Items from a dataset:
□ □ □
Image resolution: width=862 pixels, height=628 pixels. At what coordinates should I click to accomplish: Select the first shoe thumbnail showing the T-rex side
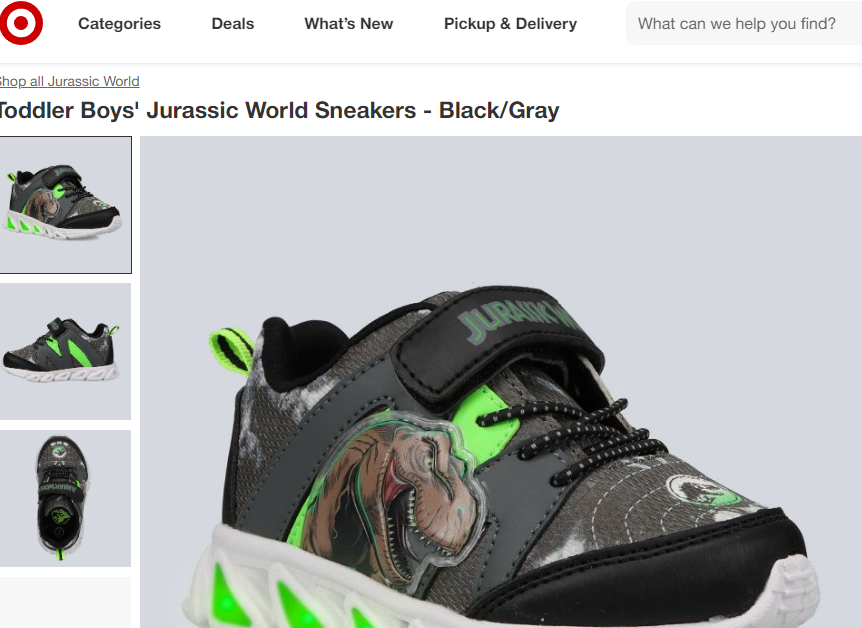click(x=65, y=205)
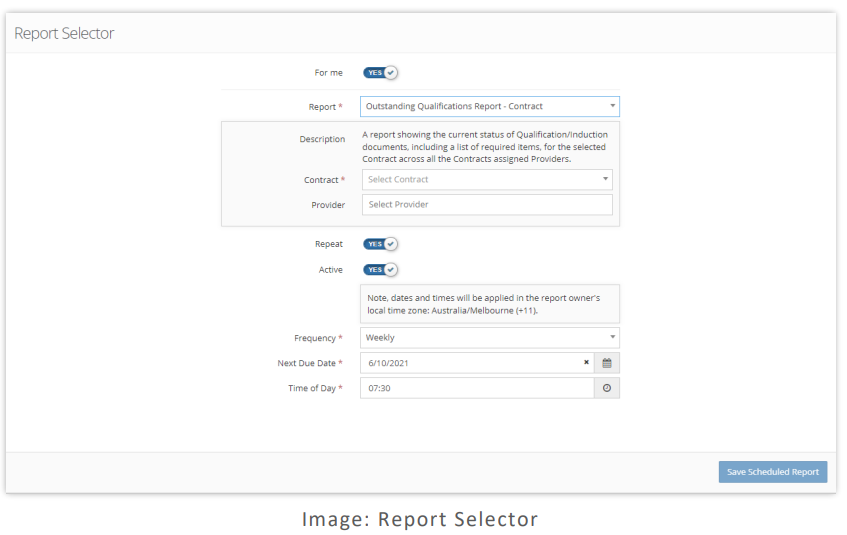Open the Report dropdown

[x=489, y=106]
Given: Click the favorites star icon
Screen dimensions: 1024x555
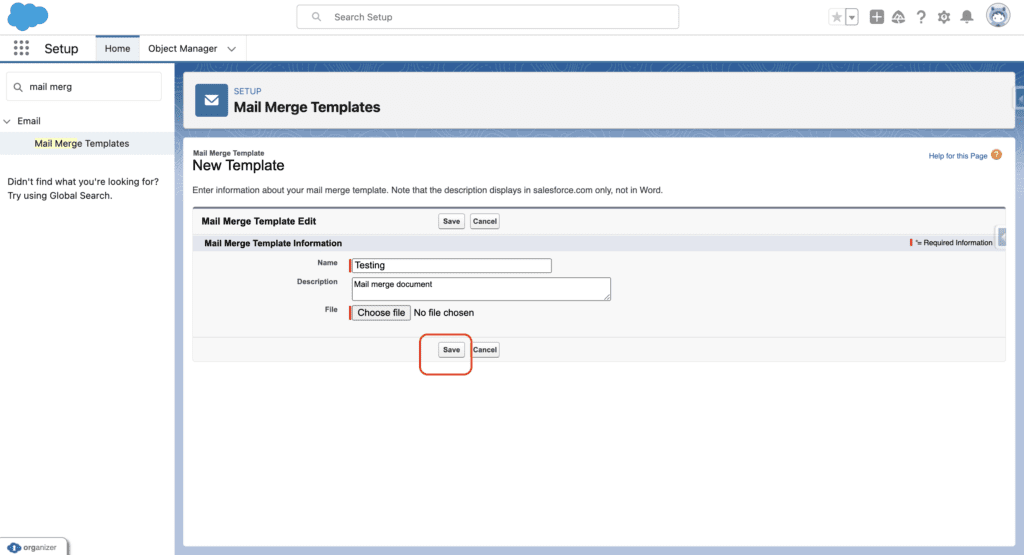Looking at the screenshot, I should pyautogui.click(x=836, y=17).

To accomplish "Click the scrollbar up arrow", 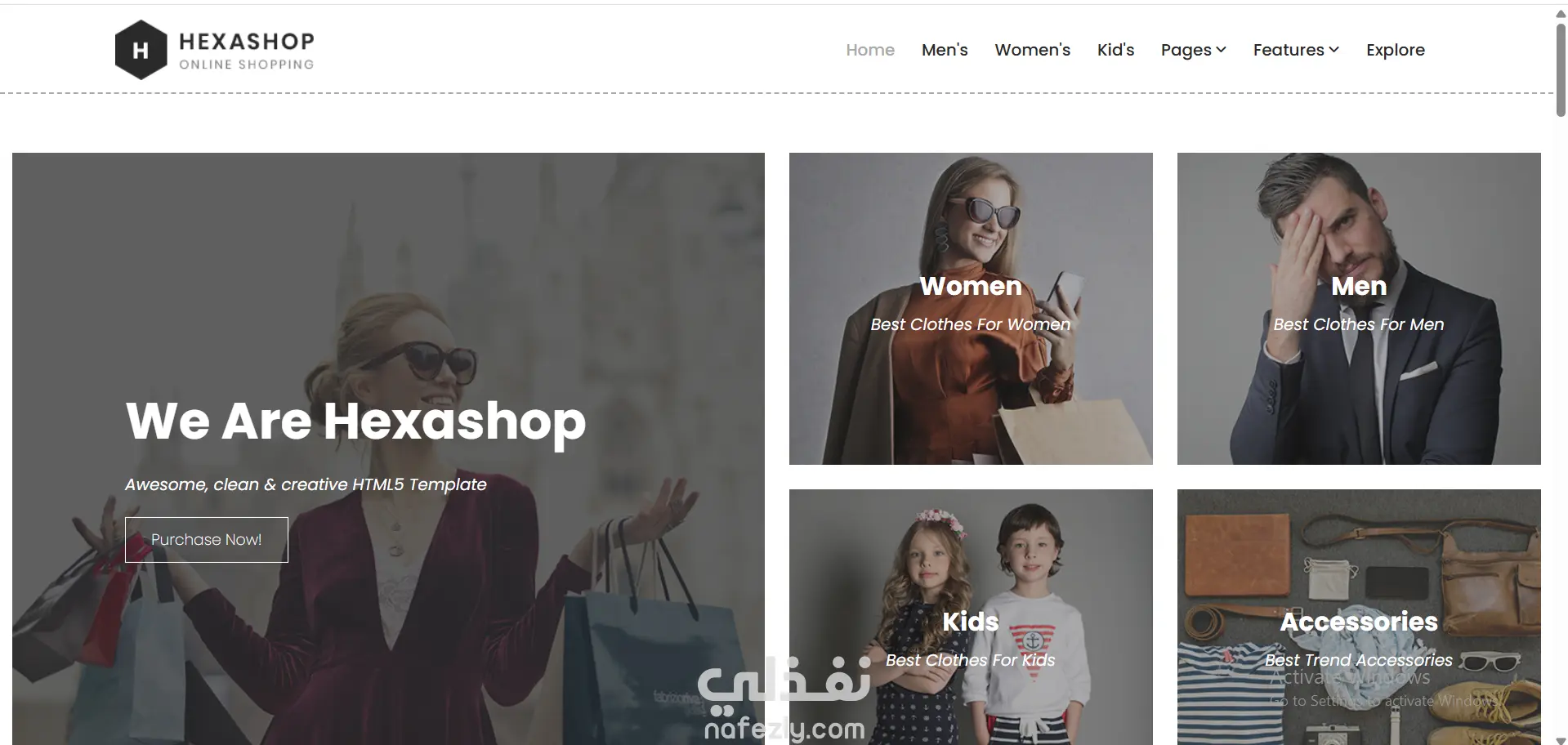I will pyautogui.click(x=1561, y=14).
□ □ □
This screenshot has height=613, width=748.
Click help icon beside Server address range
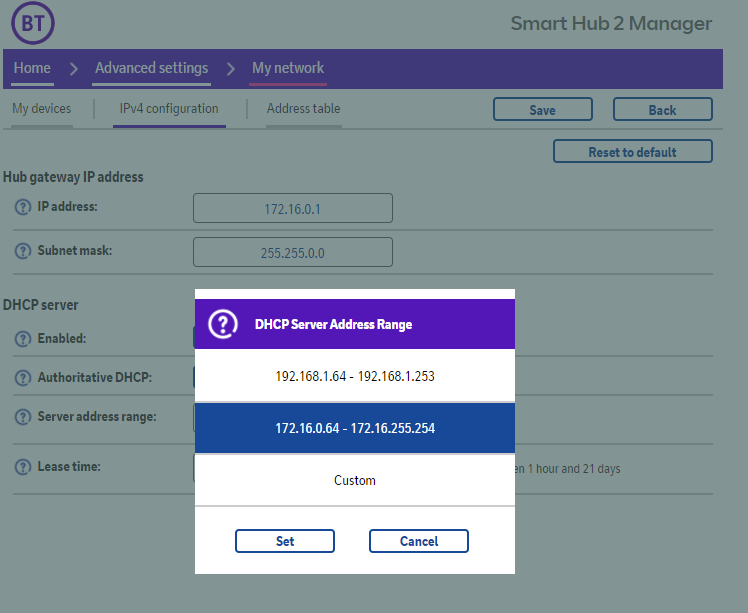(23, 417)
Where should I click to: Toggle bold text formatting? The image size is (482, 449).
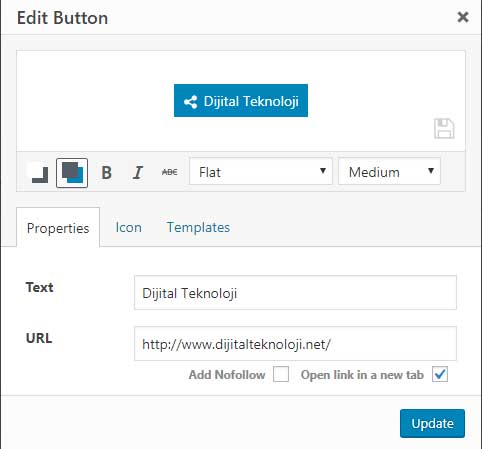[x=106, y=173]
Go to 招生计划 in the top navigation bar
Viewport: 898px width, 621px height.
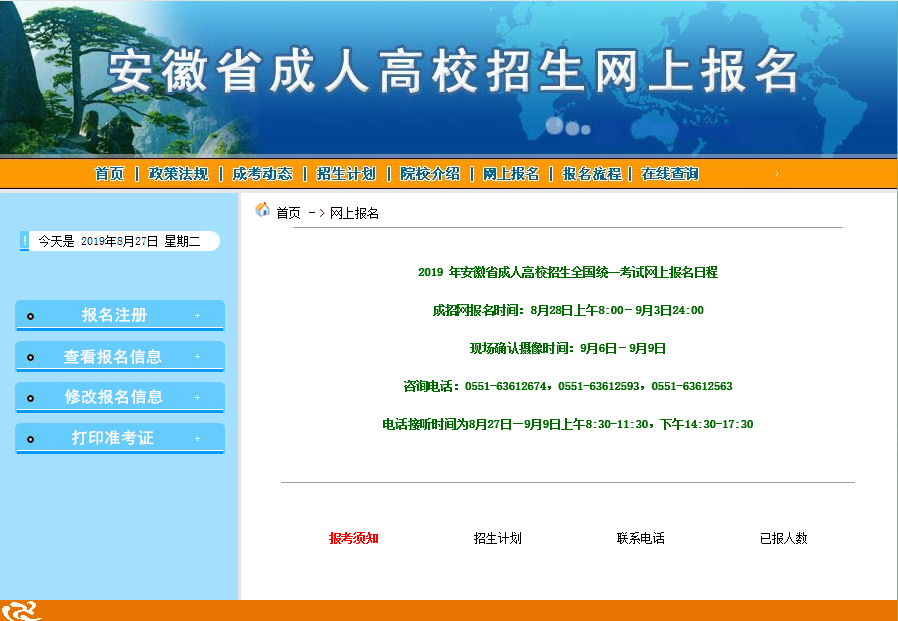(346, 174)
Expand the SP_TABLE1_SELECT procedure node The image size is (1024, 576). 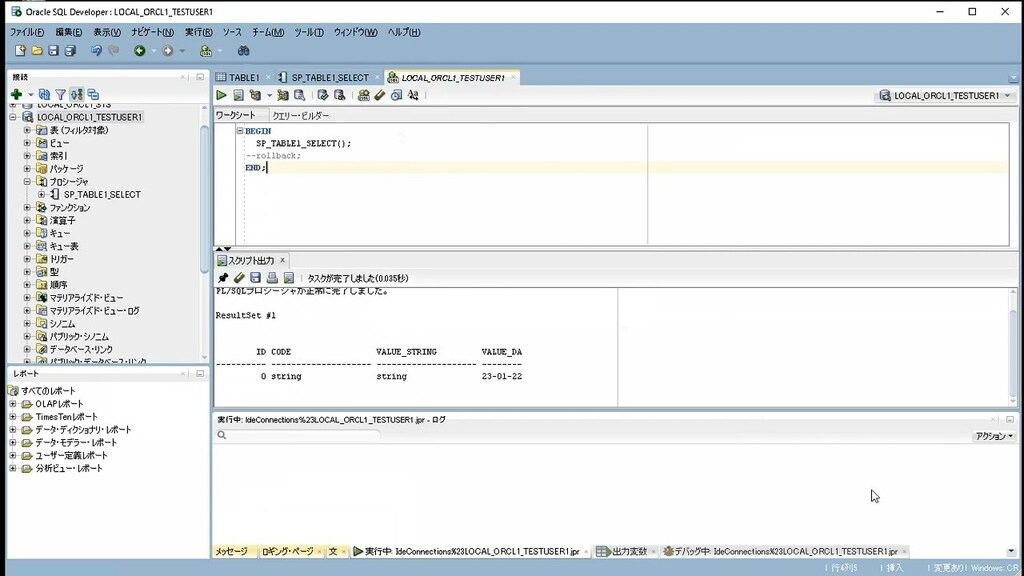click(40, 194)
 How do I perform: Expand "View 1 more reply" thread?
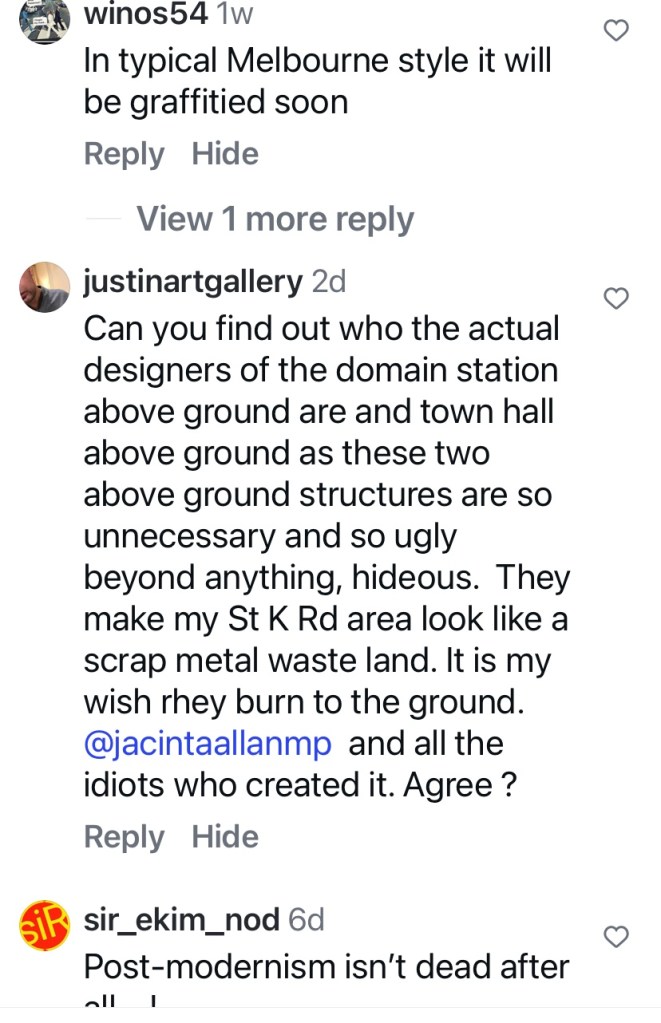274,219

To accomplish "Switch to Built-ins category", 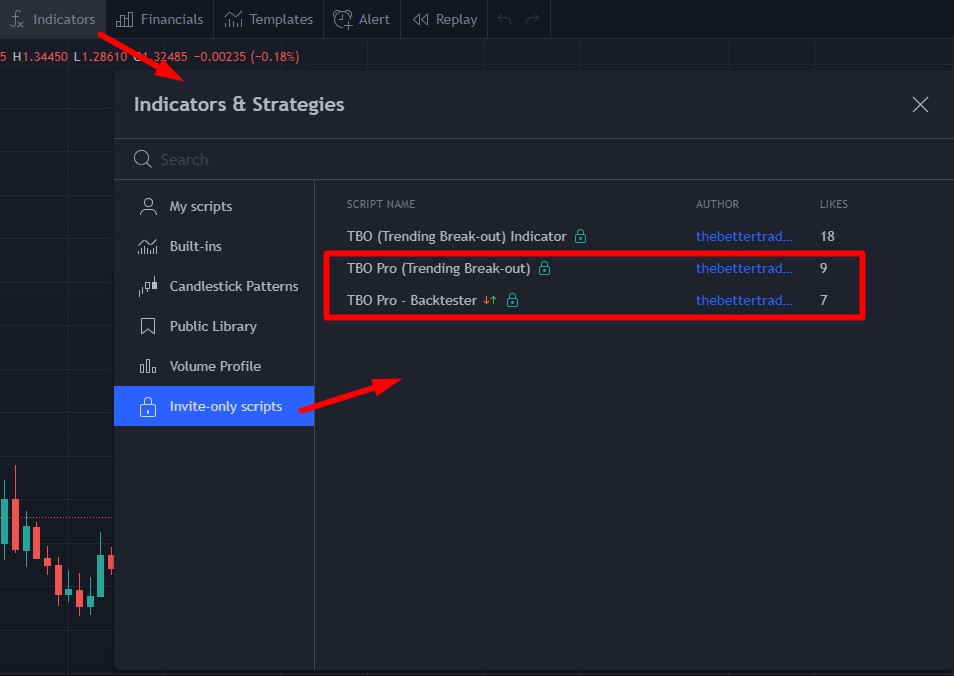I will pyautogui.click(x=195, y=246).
□ □ □
EXERCISE PROMPT: Copy the data from the line containing "Image resolution: width=862" down to the line containing "Looking at the", renaming "Screen dimensions" to "Display size" and changing nothing else. Leave the pictures out.

WRITTEN SOLUTION:
Image resolution: width=862 pixels, height=628 pixels. At what coordinates should I click to accomplish: Select the first shoe thumbnail showing the T-rex side
click(x=65, y=205)
Open the Report dropdown

[x=489, y=106]
Given: Click the favorites star icon
Display size: 1024x555
Looking at the screenshot, I should pyautogui.click(x=836, y=17).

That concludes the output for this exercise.